Resumen:
In 1983, after seven years of the cruelest dictatorship that Argentineans had ever
suffered, Mr. Raul Ricardo Alfonsin was elected president. With the hope of the
new democracy, he and his advisers thought that negotiating the debt assumed
by the military government would be an easy deal. “Our return to democracy will
help us to obtain better conditions in the rescheduling”, said Raul Prebisch in
1983 (Brandford and Kucinski, 1988: 117, my translation). Prebisch was the
initiator of the United Nations Economic Commission For Latin America (ECLA,
CEPAL in Spanish) and also an adviser to Alfonsin. But he was completely
mistaken. In 1988, Alfonsin’s government was the target of a market kick
managed by the financial sectors, which were against the government decision of
stopping the payment of debt services. The dollar soared and inflation did as
well. Six months before Alfonsin finished his term, with the inflation rate at 200
per cent, the peronist Carlos Saul Menem assumed the presidency with the
popular promise of a production revolution.

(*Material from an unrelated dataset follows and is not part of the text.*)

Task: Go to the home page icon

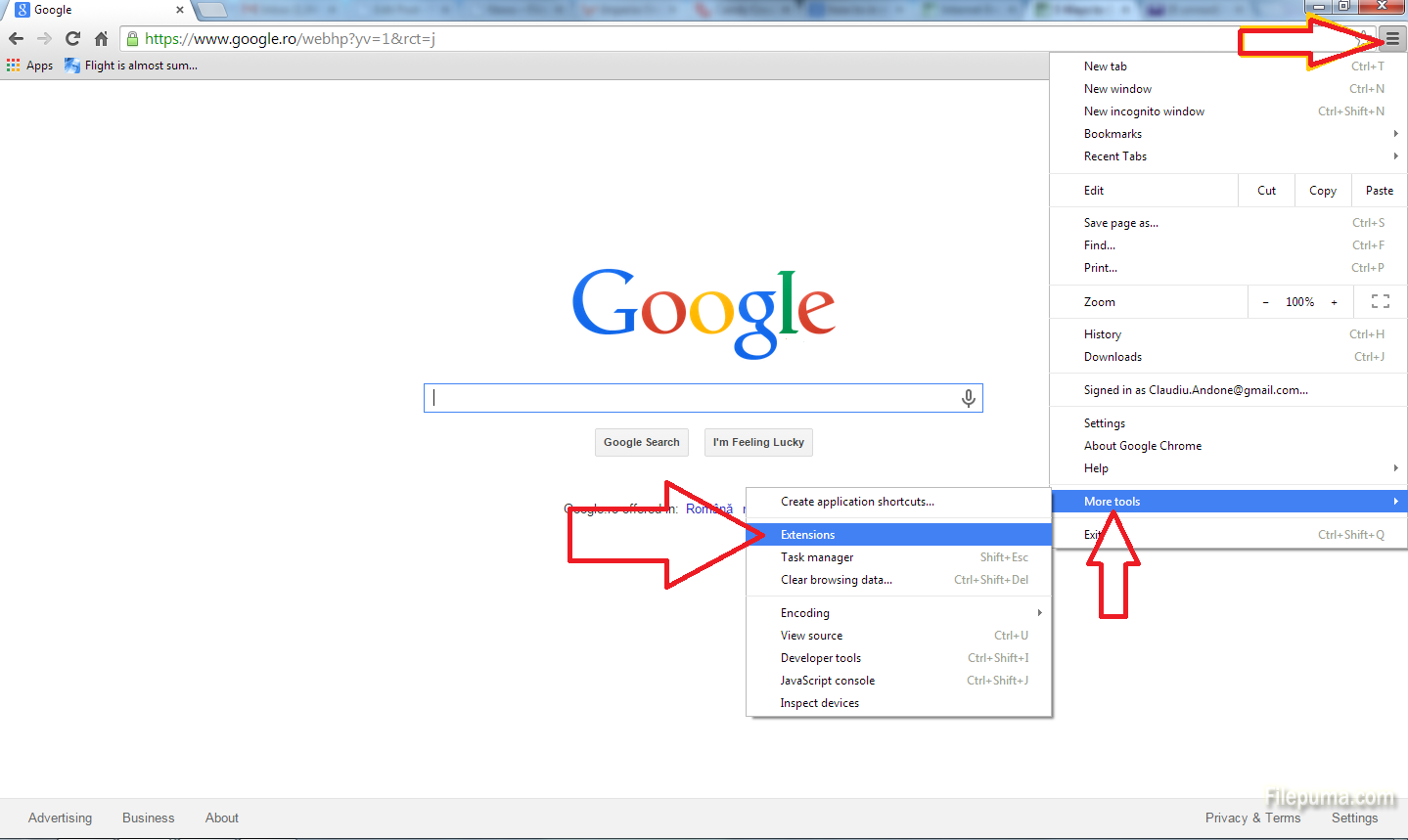Action: tap(101, 39)
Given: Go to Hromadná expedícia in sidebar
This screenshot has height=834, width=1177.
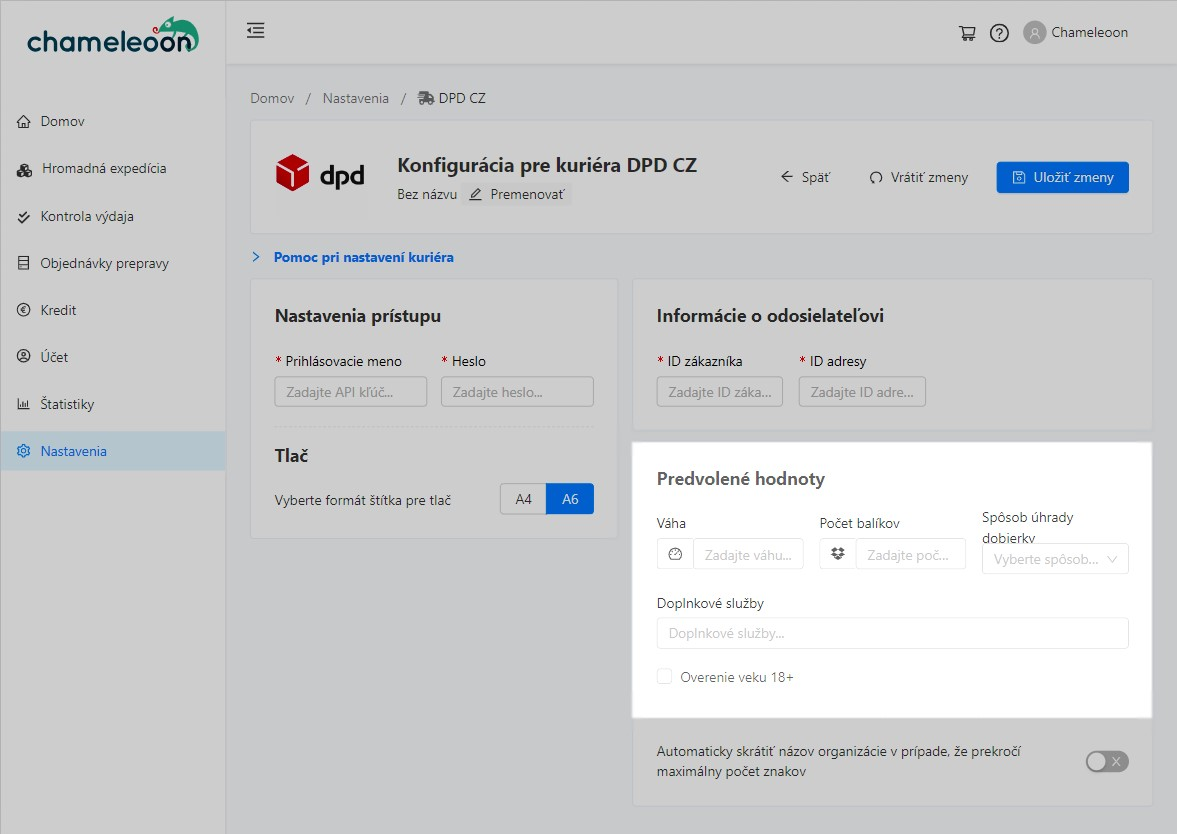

However, only a couple of months
after that, an important manager of Bunge & Born, an important enterprise in
Argentina which had been characterized as a symbol of the oligarchy by the
peronists, was appointed as an Economy Minister, and Alvaro Alsogaray,
president of the Conservative Party, and the embodiment of antiperonist
liberalism, was called to advice Mr. Menem on the negotiation of the debt.